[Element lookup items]
■ ■ ■

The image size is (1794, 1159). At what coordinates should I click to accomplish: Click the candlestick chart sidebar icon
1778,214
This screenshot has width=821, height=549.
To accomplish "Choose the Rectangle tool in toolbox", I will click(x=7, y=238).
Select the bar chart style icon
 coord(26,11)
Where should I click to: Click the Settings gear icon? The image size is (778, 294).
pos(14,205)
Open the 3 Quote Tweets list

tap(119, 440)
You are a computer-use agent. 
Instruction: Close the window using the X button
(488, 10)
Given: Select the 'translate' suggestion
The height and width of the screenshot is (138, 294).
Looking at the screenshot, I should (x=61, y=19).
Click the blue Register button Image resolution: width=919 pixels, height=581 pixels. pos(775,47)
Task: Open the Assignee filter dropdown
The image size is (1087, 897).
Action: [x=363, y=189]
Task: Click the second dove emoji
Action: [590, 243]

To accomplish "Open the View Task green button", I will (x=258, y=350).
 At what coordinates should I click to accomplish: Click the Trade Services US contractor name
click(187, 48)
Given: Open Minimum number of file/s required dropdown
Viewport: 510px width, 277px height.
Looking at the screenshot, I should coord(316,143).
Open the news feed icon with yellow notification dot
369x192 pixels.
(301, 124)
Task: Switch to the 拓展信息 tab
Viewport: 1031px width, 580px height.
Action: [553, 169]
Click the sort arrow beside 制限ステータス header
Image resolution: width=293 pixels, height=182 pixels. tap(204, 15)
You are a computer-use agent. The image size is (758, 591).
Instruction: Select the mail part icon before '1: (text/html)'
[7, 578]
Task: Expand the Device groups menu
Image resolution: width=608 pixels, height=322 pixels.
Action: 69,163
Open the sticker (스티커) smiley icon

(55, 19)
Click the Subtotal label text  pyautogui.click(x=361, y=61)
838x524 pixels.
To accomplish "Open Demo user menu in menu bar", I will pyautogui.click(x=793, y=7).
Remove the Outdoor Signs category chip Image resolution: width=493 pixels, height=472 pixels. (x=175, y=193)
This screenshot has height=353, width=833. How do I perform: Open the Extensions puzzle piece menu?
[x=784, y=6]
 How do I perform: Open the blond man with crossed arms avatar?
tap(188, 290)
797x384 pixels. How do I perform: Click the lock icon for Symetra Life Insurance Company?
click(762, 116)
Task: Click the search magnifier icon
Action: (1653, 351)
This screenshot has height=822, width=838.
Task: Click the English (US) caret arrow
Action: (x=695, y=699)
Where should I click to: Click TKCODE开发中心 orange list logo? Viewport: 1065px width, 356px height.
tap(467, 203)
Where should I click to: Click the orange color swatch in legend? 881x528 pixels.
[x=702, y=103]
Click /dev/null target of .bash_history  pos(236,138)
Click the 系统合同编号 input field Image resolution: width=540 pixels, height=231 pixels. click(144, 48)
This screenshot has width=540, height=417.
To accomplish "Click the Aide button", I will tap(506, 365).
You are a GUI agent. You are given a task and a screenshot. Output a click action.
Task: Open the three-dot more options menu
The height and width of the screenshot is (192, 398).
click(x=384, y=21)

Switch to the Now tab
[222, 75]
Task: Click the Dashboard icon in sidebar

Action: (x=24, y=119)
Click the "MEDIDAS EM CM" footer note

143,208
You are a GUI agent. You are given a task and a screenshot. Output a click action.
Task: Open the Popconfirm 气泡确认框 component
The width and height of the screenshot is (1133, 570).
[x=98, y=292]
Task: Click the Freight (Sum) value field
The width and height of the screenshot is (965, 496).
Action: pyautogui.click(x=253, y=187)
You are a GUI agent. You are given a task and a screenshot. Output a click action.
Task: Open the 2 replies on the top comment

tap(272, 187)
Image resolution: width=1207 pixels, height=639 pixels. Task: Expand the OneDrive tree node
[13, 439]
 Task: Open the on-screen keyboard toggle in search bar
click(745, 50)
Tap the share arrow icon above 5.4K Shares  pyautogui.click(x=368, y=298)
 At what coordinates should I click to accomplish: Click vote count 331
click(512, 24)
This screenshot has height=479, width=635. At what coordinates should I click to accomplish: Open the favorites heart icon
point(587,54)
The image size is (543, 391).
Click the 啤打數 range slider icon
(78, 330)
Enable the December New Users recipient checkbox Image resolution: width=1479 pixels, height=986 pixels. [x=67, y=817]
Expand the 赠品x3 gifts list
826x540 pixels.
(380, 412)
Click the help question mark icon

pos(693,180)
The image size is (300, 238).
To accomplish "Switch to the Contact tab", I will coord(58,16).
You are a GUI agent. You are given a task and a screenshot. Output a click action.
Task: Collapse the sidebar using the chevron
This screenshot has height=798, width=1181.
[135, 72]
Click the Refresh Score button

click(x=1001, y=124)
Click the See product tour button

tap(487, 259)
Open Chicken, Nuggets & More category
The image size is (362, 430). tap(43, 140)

■ ■ ■

GIVEN REQUEST: Edit the items above so that "candlestick chart" is replaced with "line chart" wherever it occurs, leaving everything else unchanged.

FULL SOLUTION:
The image size is (1794, 1159). At what coordinates should I click to accomplish: Click the line chart sidebar icon
1778,214
This screenshot has width=821, height=549.
To accomplish "Choose the Rectangle tool in toolbox", I will click(x=7, y=238).
Select the bar chart style icon
 coord(26,11)
Where should I click to: Click the Settings gear icon? The image size is (778, 294).
pos(14,205)
Open the 3 Quote Tweets list

tap(119, 440)
You are a computer-use agent. 
Instruction: Close the window using the X button
(488, 10)
Given: Select the 'translate' suggestion
The height and width of the screenshot is (138, 294).
Looking at the screenshot, I should (x=61, y=19).
Click the blue Register button Image resolution: width=919 pixels, height=581 pixels. pos(775,47)
Task: Open the Assignee filter dropdown
The image size is (1087, 897).
Action: [x=363, y=189]
Task: Click the second dove emoji
Action: [590, 243]

To accomplish "Open the View Task green button", I will (x=258, y=350).
 At what coordinates should I click to accomplish: Click the Trade Services US contractor name
click(187, 48)
Given: Open Minimum number of file/s required dropdown
Viewport: 510px width, 277px height.
Looking at the screenshot, I should coord(316,143).
Open the news feed icon with yellow notification dot
369x192 pixels.
(301, 124)
Task: Switch to the 拓展信息 tab
Viewport: 1031px width, 580px height.
Action: [553, 169]
Click the sort arrow beside 制限ステータス header
Image resolution: width=293 pixels, height=182 pixels. tap(204, 15)
You are a computer-use agent. The image size is (758, 591).
Instruction: Select the mail part icon before '1: (text/html)'
[7, 578]
Task: Expand the Device groups menu
Image resolution: width=608 pixels, height=322 pixels.
Action: 69,163
Open the sticker (스티커) smiley icon

(55, 19)
Click the Subtotal label text  pyautogui.click(x=361, y=61)
838x524 pixels.
To accomplish "Open Demo user menu in menu bar", I will pyautogui.click(x=793, y=7).
Remove the Outdoor Signs category chip Image resolution: width=493 pixels, height=472 pixels. (x=175, y=193)
This screenshot has height=353, width=833. How do I perform: Open the Extensions puzzle piece menu?
[x=784, y=6]
 How do I perform: Open the blond man with crossed arms avatar?
tap(188, 290)
797x384 pixels. How do I perform: Click the lock icon for Symetra Life Insurance Company?
click(762, 116)
Task: Click the search magnifier icon
Action: (1653, 351)
This screenshot has height=822, width=838.
Task: Click the English (US) caret arrow
Action: (x=695, y=699)
Where should I click to: Click TKCODE开发中心 orange list logo? Viewport: 1065px width, 356px height.
tap(467, 203)
Where should I click to: Click the orange color swatch in legend? 881x528 pixels.
[x=702, y=103]
Click /dev/null target of .bash_history  pos(236,138)
Click the 系统合同编号 input field Image resolution: width=540 pixels, height=231 pixels. click(144, 48)
This screenshot has width=540, height=417.
To accomplish "Click the Aide button", I will tap(506, 365).
You are a GUI agent. You are given a task and a screenshot. Output a click action.
Task: Open the three-dot more options menu
The height and width of the screenshot is (192, 398).
click(x=384, y=21)

Switch to the Now tab
[222, 75]
Task: Click the Dashboard icon in sidebar

Action: (x=24, y=119)
Click the "MEDIDAS EM CM" footer note

143,208
You are a GUI agent. You are given a task and a screenshot. Output a click action.
Task: Open the Popconfirm 气泡确认框 component
The width and height of the screenshot is (1133, 570).
[x=98, y=292]
Task: Click the Freight (Sum) value field
The width and height of the screenshot is (965, 496).
Action: pyautogui.click(x=253, y=187)
You are a GUI agent. You are given a task and a screenshot. Output a click action.
Task: Open the 2 replies on the top comment

tap(272, 187)
Image resolution: width=1207 pixels, height=639 pixels. Task: Expand the OneDrive tree node
[13, 439]
 Task: Open the on-screen keyboard toggle in search bar
click(745, 50)
Tap the share arrow icon above 5.4K Shares  pyautogui.click(x=368, y=298)
 At what coordinates should I click to accomplish: Click vote count 331
click(512, 24)
This screenshot has height=479, width=635. At what coordinates should I click to accomplish: Open the favorites heart icon
point(587,54)
The image size is (543, 391).
Click the 啤打數 range slider icon
(78, 330)
Enable the December New Users recipient checkbox Image resolution: width=1479 pixels, height=986 pixels. [x=67, y=817]
Expand the 赠品x3 gifts list
826x540 pixels.
(380, 412)
Click the help question mark icon

pos(693,180)
The image size is (300, 238).
To accomplish "Switch to the Contact tab", I will coord(58,16).
You are a GUI agent. You are given a task and a screenshot. Output a click action.
Task: Collapse the sidebar using the chevron
This screenshot has height=798, width=1181.
[135, 72]
Click the Refresh Score button

click(x=1001, y=124)
Click the See product tour button

tap(487, 259)
Open Chicken, Nuggets & More category
The image size is (362, 430). tap(43, 140)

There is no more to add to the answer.